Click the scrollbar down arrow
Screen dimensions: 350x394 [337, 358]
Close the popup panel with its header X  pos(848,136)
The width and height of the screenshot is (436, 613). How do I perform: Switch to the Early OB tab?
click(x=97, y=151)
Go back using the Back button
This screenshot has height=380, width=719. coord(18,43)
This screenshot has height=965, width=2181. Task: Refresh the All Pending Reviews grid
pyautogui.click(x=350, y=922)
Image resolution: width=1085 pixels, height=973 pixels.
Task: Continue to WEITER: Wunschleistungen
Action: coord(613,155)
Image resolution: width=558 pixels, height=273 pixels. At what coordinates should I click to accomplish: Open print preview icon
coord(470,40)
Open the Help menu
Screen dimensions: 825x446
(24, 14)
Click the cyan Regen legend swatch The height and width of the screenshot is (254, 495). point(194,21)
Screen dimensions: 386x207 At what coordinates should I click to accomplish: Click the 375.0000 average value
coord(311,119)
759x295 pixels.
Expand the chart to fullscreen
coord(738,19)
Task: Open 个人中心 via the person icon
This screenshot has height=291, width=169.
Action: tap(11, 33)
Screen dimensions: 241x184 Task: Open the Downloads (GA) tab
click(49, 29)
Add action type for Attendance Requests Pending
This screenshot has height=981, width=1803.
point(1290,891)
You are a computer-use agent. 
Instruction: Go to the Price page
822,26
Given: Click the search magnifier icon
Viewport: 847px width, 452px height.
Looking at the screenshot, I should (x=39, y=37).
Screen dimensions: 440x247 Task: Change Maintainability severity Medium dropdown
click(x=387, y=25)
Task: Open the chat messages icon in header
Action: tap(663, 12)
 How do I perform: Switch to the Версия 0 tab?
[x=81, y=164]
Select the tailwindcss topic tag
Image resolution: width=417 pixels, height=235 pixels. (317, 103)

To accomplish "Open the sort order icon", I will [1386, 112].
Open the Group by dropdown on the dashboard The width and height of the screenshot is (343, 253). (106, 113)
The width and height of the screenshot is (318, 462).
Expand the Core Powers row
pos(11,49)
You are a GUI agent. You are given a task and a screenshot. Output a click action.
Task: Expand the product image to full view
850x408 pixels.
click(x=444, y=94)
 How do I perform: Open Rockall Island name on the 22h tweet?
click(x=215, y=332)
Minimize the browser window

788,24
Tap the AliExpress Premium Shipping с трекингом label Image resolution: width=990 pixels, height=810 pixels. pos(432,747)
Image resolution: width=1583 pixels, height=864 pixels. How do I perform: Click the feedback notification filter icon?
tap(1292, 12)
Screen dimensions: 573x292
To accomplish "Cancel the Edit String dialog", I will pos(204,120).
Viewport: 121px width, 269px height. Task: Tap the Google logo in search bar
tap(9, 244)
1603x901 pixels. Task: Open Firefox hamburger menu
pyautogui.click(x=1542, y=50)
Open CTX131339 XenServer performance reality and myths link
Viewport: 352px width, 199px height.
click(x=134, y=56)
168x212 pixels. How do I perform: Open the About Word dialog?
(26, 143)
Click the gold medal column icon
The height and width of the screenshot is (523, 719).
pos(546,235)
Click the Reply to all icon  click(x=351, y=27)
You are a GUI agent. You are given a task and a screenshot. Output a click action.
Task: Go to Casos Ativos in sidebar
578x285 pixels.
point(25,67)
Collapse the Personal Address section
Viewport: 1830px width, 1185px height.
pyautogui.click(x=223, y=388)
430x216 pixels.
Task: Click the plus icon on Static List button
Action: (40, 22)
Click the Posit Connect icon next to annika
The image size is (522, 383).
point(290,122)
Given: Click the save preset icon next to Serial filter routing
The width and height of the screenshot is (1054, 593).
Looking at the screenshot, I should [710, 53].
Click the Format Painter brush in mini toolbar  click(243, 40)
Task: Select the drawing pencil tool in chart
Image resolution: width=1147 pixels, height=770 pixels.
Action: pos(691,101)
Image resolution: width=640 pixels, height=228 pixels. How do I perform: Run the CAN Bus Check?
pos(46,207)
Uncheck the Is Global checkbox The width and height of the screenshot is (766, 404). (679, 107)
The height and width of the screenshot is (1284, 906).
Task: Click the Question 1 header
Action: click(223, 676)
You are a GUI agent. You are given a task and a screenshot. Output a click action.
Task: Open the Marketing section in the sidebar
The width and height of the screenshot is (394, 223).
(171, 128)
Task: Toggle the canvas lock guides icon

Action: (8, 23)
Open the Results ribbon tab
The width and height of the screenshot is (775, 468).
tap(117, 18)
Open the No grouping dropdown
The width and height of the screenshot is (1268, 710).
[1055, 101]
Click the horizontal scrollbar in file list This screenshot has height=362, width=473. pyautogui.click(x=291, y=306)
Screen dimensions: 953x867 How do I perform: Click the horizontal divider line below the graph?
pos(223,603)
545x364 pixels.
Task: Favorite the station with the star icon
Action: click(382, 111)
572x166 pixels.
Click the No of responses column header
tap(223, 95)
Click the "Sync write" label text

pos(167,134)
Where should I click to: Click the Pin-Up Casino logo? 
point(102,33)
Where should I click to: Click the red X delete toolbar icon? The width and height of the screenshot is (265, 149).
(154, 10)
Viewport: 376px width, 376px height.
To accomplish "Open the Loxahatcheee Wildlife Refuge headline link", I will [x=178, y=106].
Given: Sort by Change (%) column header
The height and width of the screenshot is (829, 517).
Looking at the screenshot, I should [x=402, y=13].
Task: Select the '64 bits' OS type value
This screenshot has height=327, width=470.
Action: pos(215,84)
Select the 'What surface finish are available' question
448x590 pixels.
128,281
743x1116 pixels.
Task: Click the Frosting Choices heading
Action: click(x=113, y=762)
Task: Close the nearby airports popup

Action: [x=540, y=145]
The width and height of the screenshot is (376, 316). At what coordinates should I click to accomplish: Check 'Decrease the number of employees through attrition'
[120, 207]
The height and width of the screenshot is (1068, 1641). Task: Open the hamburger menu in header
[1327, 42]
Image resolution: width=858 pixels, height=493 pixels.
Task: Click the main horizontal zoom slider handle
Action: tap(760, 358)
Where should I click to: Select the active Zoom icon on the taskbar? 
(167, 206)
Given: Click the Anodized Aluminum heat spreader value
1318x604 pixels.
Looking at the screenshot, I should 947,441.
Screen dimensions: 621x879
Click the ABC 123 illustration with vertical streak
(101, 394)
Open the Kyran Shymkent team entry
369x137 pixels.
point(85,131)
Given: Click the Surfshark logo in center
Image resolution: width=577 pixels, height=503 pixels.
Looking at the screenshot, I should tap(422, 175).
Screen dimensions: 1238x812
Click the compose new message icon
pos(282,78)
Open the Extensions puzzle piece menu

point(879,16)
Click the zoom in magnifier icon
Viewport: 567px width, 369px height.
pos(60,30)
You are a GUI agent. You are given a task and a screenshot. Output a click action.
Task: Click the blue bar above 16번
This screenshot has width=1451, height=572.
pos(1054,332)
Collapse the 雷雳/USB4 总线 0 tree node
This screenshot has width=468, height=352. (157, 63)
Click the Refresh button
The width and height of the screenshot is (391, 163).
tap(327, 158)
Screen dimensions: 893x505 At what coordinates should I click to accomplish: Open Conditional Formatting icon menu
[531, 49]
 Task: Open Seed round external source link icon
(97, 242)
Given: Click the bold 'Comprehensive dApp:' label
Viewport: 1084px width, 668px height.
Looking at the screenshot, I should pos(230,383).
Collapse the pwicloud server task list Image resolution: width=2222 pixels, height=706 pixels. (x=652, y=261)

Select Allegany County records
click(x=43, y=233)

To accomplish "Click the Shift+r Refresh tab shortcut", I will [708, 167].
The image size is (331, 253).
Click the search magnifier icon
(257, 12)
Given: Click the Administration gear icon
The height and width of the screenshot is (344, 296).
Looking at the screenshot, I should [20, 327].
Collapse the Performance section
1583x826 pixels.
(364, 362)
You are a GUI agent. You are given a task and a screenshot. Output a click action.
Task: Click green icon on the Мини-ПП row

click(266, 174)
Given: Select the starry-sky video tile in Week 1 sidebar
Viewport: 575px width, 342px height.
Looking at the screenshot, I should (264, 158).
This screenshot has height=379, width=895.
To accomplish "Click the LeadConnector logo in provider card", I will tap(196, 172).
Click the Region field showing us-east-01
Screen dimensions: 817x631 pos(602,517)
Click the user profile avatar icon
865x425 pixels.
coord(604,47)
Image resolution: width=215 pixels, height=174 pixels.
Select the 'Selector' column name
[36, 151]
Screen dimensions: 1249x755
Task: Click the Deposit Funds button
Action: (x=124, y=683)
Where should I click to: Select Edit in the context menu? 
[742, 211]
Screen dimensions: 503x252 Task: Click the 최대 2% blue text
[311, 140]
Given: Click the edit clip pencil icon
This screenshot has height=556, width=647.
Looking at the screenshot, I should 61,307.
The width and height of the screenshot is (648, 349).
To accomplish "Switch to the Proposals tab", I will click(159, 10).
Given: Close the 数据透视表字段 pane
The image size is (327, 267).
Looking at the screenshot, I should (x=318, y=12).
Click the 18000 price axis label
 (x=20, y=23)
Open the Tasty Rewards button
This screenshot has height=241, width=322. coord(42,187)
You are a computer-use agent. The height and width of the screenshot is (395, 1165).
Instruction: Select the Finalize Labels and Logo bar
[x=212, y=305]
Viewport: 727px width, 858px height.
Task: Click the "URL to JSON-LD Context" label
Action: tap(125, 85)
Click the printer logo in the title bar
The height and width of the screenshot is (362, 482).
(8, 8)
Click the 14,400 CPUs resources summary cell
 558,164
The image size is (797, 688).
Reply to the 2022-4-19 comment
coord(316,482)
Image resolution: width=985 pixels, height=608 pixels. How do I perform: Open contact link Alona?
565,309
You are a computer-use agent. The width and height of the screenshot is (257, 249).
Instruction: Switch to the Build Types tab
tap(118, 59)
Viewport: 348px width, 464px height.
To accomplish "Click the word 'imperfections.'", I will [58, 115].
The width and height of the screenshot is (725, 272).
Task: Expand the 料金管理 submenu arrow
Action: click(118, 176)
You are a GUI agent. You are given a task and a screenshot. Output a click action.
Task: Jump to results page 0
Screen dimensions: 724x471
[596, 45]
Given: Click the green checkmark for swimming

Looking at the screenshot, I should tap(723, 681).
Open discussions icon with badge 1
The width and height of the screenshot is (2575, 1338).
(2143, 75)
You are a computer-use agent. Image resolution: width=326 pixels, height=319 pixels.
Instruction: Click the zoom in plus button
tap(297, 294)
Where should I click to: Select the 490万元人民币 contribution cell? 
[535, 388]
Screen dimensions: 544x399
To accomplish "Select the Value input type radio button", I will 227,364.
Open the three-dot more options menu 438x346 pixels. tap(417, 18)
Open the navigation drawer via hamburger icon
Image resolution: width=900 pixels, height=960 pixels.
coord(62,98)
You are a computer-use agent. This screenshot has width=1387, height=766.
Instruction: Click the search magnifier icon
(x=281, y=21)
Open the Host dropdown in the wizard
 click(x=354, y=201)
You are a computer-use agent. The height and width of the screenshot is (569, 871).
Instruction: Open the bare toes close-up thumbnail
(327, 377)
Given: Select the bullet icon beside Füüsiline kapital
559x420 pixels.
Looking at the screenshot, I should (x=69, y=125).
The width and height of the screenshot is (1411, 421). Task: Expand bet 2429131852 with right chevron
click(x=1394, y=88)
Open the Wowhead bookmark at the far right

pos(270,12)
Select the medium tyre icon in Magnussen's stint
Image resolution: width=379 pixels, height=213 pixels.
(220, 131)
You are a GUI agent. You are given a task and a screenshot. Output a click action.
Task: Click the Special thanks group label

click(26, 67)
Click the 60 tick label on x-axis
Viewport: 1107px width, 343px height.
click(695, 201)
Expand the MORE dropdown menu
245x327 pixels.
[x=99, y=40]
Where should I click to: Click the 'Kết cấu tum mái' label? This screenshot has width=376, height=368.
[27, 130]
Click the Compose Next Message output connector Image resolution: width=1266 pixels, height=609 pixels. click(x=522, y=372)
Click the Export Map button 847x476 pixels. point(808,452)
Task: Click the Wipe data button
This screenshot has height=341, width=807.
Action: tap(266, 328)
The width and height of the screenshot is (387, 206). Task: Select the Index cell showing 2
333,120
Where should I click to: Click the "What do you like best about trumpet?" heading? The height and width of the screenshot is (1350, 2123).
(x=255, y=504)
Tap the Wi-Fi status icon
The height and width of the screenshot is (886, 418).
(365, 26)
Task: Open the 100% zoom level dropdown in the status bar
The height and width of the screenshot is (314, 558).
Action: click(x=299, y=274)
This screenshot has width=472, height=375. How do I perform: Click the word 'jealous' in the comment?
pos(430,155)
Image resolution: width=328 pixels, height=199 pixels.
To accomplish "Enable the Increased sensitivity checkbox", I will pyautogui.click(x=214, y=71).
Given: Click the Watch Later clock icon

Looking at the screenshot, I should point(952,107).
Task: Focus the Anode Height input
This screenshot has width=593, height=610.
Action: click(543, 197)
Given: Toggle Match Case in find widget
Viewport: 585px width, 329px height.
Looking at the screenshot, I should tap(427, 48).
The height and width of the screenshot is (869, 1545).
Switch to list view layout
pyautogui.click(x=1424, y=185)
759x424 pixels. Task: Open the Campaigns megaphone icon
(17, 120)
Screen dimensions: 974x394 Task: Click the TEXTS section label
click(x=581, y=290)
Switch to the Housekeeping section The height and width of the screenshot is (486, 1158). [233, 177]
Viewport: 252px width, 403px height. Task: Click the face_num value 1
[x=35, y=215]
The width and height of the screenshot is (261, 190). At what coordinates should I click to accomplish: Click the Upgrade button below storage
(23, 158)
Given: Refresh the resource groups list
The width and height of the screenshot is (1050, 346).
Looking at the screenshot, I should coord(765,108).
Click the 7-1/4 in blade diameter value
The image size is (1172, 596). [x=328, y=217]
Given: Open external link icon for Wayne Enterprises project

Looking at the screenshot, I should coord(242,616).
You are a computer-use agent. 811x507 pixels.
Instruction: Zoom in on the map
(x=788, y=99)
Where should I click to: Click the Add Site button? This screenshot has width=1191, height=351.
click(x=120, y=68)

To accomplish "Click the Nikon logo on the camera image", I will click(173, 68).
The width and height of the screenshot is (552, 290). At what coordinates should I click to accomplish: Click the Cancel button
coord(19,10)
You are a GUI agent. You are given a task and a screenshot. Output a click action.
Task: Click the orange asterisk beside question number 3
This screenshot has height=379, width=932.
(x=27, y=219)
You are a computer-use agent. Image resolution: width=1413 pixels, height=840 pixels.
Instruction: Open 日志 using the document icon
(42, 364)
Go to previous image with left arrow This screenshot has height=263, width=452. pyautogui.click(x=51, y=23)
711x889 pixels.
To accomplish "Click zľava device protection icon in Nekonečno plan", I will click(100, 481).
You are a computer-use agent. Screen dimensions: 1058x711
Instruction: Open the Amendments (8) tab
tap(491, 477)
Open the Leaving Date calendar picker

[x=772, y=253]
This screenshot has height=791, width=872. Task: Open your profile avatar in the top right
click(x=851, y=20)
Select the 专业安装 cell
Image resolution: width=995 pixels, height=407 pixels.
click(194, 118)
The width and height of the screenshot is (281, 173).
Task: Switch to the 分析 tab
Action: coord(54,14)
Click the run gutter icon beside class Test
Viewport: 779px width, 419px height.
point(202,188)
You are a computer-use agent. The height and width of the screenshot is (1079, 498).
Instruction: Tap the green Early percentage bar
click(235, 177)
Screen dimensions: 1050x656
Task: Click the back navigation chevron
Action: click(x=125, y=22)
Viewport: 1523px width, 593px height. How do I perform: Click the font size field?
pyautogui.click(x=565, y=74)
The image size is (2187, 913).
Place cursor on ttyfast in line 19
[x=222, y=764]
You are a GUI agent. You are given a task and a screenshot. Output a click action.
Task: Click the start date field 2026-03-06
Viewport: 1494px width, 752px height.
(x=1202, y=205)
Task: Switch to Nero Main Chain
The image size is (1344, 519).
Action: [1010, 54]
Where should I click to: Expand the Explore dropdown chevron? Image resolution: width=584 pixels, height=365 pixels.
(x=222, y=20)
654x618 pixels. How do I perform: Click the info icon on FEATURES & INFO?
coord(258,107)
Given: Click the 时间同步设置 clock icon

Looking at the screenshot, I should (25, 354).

═══

WHAT YOU SHOULD DO :: Copy the entries above, starting with the first one and ending after the line that contains "coord(738,19)".

OUTPUT FOR THIS TASK ::
Click the scrollbar down arrow
Screen dimensions: 350x394 [337, 358]
Close the popup panel with its header X  pos(848,136)
The width and height of the screenshot is (436, 613). How do I perform: Switch to the Early OB tab?
click(x=97, y=151)
Go back using the Back button
This screenshot has height=380, width=719. coord(18,43)
This screenshot has height=965, width=2181. Task: Refresh the All Pending Reviews grid
pyautogui.click(x=350, y=922)
Image resolution: width=1085 pixels, height=973 pixels.
Task: Continue to WEITER: Wunschleistungen
Action: coord(613,155)
Image resolution: width=558 pixels, height=273 pixels. At what coordinates should I click to accomplish: Open print preview icon
coord(470,40)
Open the Help menu
Screen dimensions: 825x446
(24, 14)
Click the cyan Regen legend swatch The height and width of the screenshot is (254, 495). point(194,21)
Screen dimensions: 386x207 At what coordinates should I click to accomplish: Click the 375.0000 average value
coord(311,119)
759x295 pixels.
Expand the chart to fullscreen
coord(738,19)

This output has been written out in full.